Years ago, Danny Abrams heard about a strange phenomenon: Deer skeletons were being found beside trees in the forests of the Midwest. These male deer had apparently gotten their massive, unwieldy antlers caught in the branches, where they’d found themselves trapped. Unable to find food or flee predators, they quickly met their demise.

Abrams, a mathematics professor at Northwestern University's McCormick School of Engineering, hadn't thought much about evolutionary biology. But that tragic story got him thinking: What kind of model would predict an animal developing such unwieldy features? 

“I was wondering: why do they bother with these things?” says Abrams. “I was just amazed that this is something that can happen.”

In fact, the mystery of how these detrimental traits evolve is something that baffled even evolutionary pioneer Charles Darwin. In his 1871 book The Descent of Man, and Selection in Relation to Sex, Darwin hypothesized vaguely that a female animal would seek out a mate that “pleases her most,” and thus “pomp” would be preferred in evolution to attract mates. 

“It is not probable that she consciously deliberates; but she is most excited or attracted by the most beautiful, or melodious, or gallant males,” Darwin wrote. Unlike most of his other proposals, however, Darwin couldn’t find the evidence to back up this extraordinary theory.

Today, biologists have filled in some of the gaps. In 1975, biologist Amotz Zahavi theorized that animals continue to have these ornaments because individuals that can survive despite having to overcome physical handicaps (such as unnecessarily large antlers) must be very healthy and fit. Thus, these physical ornamentations are attractive to animals looking for the most ideal mate, and are passed on genetically when these “handicapped” males mate frequently. 

“The idea is that advertising in the business realm is sort of similar to advertising in the biological realm,” says Sara Clifton, a graduate student at McCormick who studies mathematical models and works with Abrams. “You have to spend money to make money.”

“Only the fittest animals can afford to waste their resources,” Abrams adds.

Zahavi’s “handicap principle” is one of the most influential theories on animal communication today, but there is still little consensus about how mating preferences evolve, says Texas A&M University biologist Gil Rosenthal. Now, a mathematical model published by Clifton and Abrams in the journal Proceedings of the Royal Society B adds a new wrinkle to sexual selection theory, showing what happens to the animals left in the shadows of their more glamorous brethren. 

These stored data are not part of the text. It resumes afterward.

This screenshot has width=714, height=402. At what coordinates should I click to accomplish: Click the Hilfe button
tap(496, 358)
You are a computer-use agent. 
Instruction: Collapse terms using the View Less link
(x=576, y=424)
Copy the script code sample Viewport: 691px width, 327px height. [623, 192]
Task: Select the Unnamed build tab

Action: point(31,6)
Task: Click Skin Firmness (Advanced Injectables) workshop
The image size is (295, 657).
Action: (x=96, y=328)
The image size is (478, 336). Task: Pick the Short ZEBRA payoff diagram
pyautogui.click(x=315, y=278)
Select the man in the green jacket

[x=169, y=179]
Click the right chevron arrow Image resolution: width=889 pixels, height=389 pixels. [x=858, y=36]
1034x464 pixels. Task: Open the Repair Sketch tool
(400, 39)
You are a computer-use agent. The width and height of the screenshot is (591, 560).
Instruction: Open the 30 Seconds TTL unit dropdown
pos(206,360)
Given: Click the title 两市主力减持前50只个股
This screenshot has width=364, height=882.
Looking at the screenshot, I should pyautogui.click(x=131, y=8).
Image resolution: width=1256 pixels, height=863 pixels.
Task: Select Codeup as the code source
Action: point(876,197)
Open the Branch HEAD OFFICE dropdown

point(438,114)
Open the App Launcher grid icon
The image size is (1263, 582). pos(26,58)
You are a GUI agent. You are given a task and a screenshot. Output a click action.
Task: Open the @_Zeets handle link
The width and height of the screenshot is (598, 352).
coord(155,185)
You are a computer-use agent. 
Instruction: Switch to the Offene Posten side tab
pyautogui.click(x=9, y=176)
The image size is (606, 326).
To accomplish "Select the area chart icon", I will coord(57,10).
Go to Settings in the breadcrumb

After looking at 23 sets of data from 15 different species ranging from beetles to lions to crabs, Clifton and Abrams found that all of the animals tended to be “bimodally distributed” when it came to ornamentation. That is, they had either large, showy displays, or very minimal, subdued displays; there was no middle ground. It seemed that when it came to attracting mates, it paid to either go all out—or not try at all.

The distribution pattern they developed contrasts sharply with the familiar average bell curve that applies to many measurements in nature, Abrams said, from plant size to human intelligence. Yet if you go outside of biology, there’s an easy analogy to this kind of distribution: advertising.

“It’s good to be the name brand—the one that advertises [heavily],” Abrams said. “Otherwise it’s good to save your resources and be the generic.” So while some deer strive to be the Gucci of their species, others are perfectly fine with being Wal-Mart deer. 

But don't feel too sorry for the quiet ones in the corner just yet, says Abram. They aren't completely out of luck: Though they may miss out on the best potential mates and have fewer offspring on average, these generics can still usually mate with females who aren't able to mate with the ornamented males. Or, they can simply conserve resources and outlive their peers to become what Abrams calls "the only game in town."

Abrams believes that his model could have real world applications for conservationists hoping to measure how healthy an animal population is, or for fish farmers hoping to encourage the best and largest fish to mate. “Understanding animal ornaments is one piece of the puzzle,” he says. 

Yet Rosenthal, who was not involved in the study, points out that mating preferences are actually much more complicated than the study’s model portrays. These preferences can evolve for many reasons that have little or nothing to do with genetic benefits to a female animal’s offspring. “I think this is a really cool study,” Rosenthal added, “but they’re a bit mired in 1970s thinking about sexual selection.”

So don't go growing your antlers out just yet.